Time-course dual RNA-seq analyses and gene identification during early stages of plant-Phytophthora infestans interactions.

Late blight caused by Phytophthora infestans is a major threat to global potato and tomato production. Sustainable management of late blight requires the development of resistant crop cultivars. This process can be facilitated by high-throughput identification of functional genes involved in late blight pathogenesis. In this study, we generated a high-quality transcriptomic time-course dataset focusing on the initial 24 h of contact between P. infestans and 3 solanaceous plant species, tobacco (Nicotiana benthamiana), tomato (Solanum lycopersicum), and potato (Solanum tuberosum). Our results demonstrate species-specific transcriptional regulation in early stages of the infection. Transient silencing of putative RIBOSE-5-PHOSPHATE ISOMERASE and HMG-CoA REDUCTASE genes in N. benthamiana lowered plant resistance against P. infestans. Furthermore, heterologous expression of a putative tomato Golgi-localized nucleosugar transporter-encoding gene exacerbated P. infestans infection of N. benthamiana.
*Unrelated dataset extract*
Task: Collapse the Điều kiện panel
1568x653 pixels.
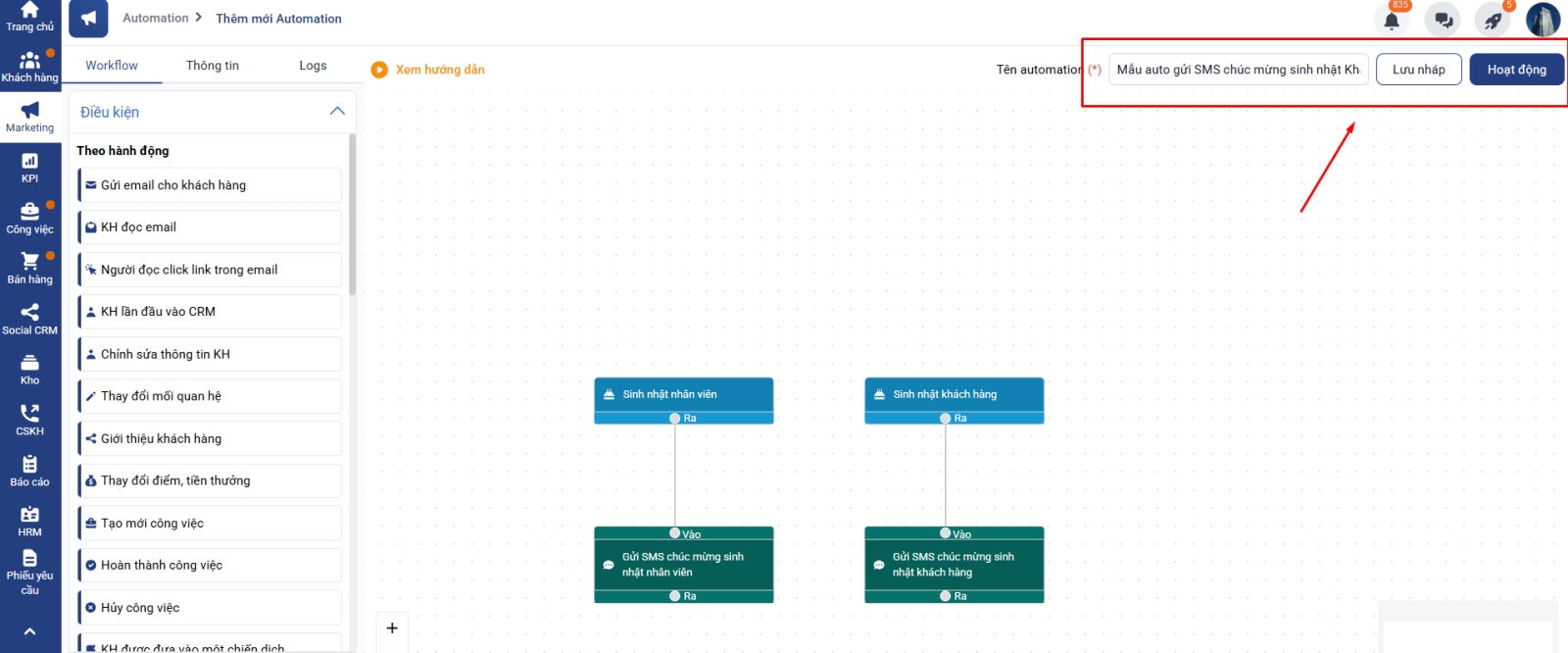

In comparison, bioassays using transgenic tomato lines showed that the quantitative disease resistance genes were required but insufficient for late blight resistance; genetic knock-out of the susceptibility gene enhanced resistance. The same RNA-seq dataset was exploited to examine the transcriptional landscape of P. infestans and revealed host-specific gene expression patterns in the pathogen. This temporal transcriptomic diversity, in combination with genomic distribution features, identified the P. infestans IPI-B family GLYCINE-RICH PROTEINs as putative virulence factors that promoted disease severity or induced plant tissue necrosis when transiently expressed in N. benthamiana. These functional genes underline the effectiveness of functional gene-mining through a time-course dual RNA-seq approach and provide insight into the molecular interactions between solanaceous plants and P. infestans.